Data storage: Are records stored securely, whether physically in filing cabinets or digitally in cloud systems?
Third-party vendors: Do contracts explicitly require compliance with FERPA, and are those vendors vetted for security?
Staff training: Is every employee who touches student data aware of their obligations, and do they undergo regular refreshers?
Redaction and sharing: Are FERPA-compliant redaction tools like Secure Redact in place to handle documents that must be partially disclosed while protecting sensitive identifiers?
These aren’t optional considerations. They form the baseline of operational compliance, without which an institution risks both legal liability and erosion of trust among families.
How technology intersects with FERPA
Technology complicates the compliance landscape. Online learning platforms, student information systems, and even classroom apps collect and transmit sensitive data. Schools may not always be aware of what information these tools capture, let alone how vendors handle it.
Encryption, audit logs, and strong access controls are no longer “nice-to-have” features; they’re essential safeguards.

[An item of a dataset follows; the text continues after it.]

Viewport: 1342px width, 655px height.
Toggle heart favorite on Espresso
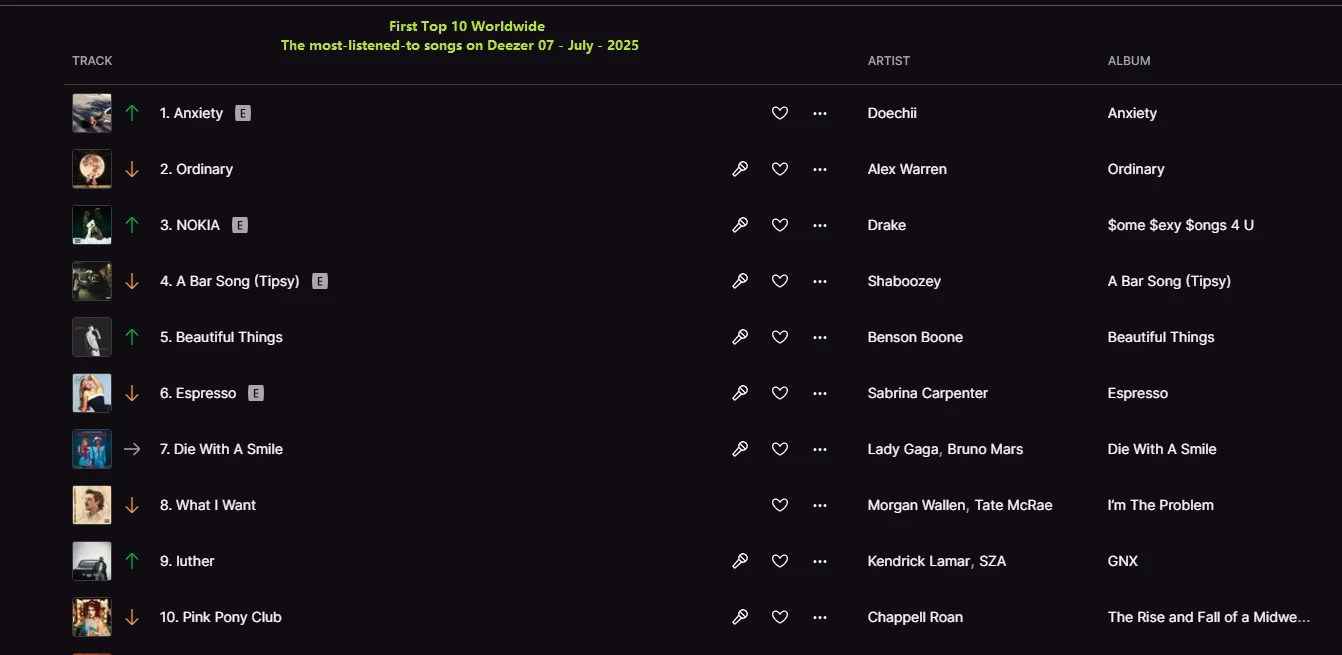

But here’s the tension: even the best technology doesn’t guarantee compliance if people misuse it. A secure platform won’t help if a teacher downloads files to an unsecured USB stick. Conversely, well-trained staff can’t fully mitigate risks if the systems themselves are riddled with vulnerabilities.
This dual dependency - human behaviour and technological infrastructure - is precisely why a structured checklist matters. It keeps attention on both fronts.

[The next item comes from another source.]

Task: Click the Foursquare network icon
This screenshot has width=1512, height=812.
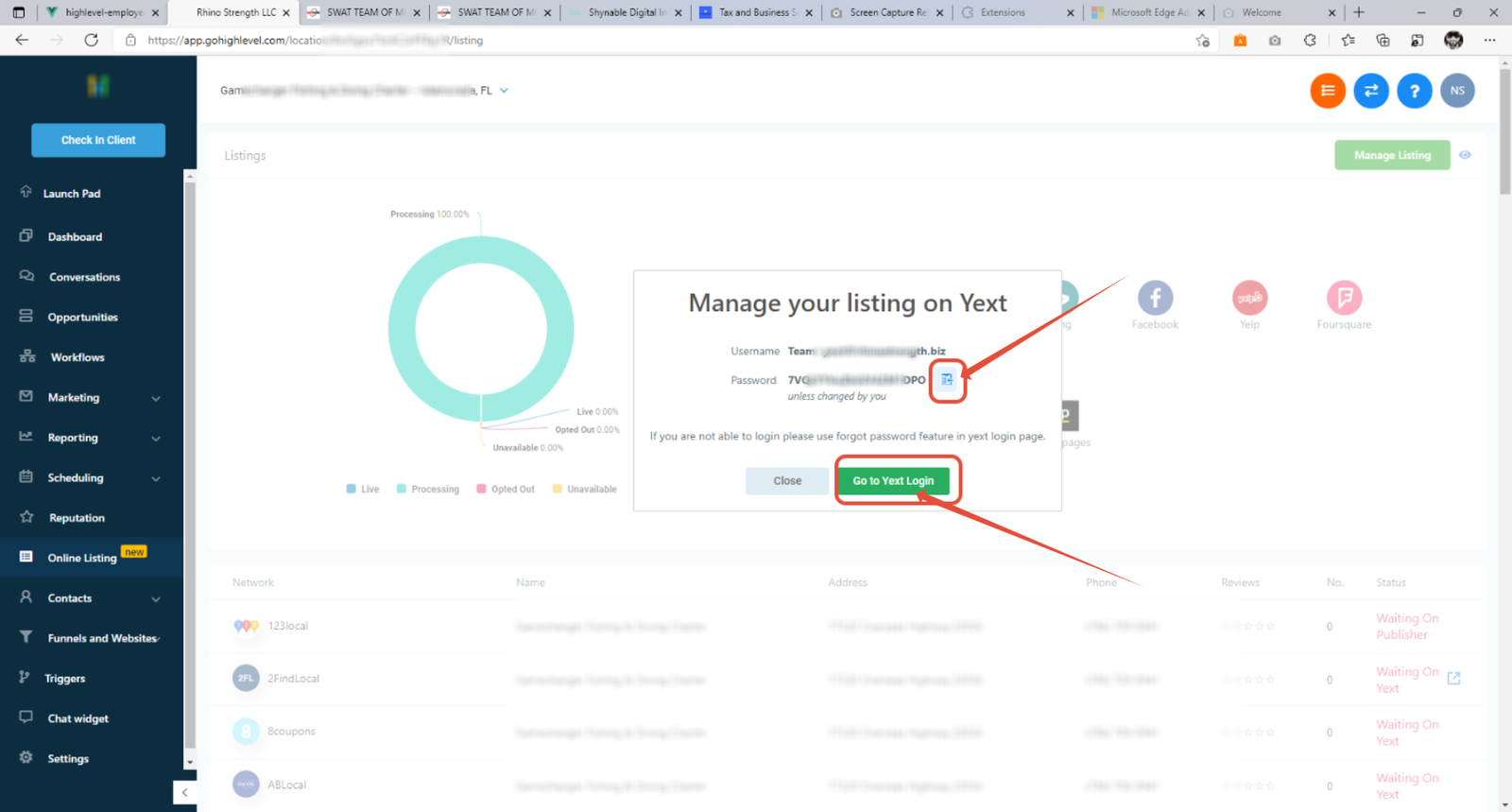Action: 1344,298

The grey zones institutions overlook
There’s a recurring problem in how compliance is handled: administrators often assume FERPA is only about records in the registrar’s office. In reality, it applies far more widely. A classroom recording of a student presentation, for instance, may count as an education record if stored and shared. A nurse’s note, depending on how it’s catalogued, may fall under FERPA rather than HIPAA.
And that raises another thorny issue: understanding the difference between PHI and PII. Schools frequently confuse these categories, misapplying the rules of one framework to the other. FERPA doesn’t regulate health information in the same way HIPAA does, but when that health information is maintained by a school as part of the student’s record, it squarely falls under FERPA’s jurisdiction.
These distinctions are not trivial. Misinterpretation can lead to wrongful disclosure - or excessive restriction that hinders operations unnecessarily.
Building a living checklist
A one-off compliance review is insufficient. FERPA obligations evolve as technology, policy, and institutional practices shift. A checklist must function as a living document, revisited and refined each year. That means:
Reviewing contracts with new vendors.
Updating staff training to reflect emerging threats.
Testing redaction processes and verifying they actually conceal all identifiers.
Auditing who has access to sensitive records and whether permissions align with role requirements.
It’s easy to fall into a “set and forget” mindset, but that approach leaves gaps. FERPA compliance requires vigilance, not just initial alignment.
Final thoughts
FERPA compliance is both a legal requirement and a matter of institutional credibility. Parents trust schools with the most intimate details of their children’s lives; failing to secure that trust risks reputational damage beyond any statutory fine.
A structured checklist helps cut through ambiguity. It doesn’t eliminate complexity - schools still need policies, training, and secure technologies - but it offers a framework to ensure nothing critical slips through. Whether it’s controlling access, clarifying responsibilities, or implementing FERPA-compliant redaction tools, institutions that adopt a systematic approach are far better positioned to meet their obligations.
Compliance, in the end, is less about ticking boxes than about building a culture of respect for student privacy. And that culture begins with consistent, repeatable practices anchored by a living checklist.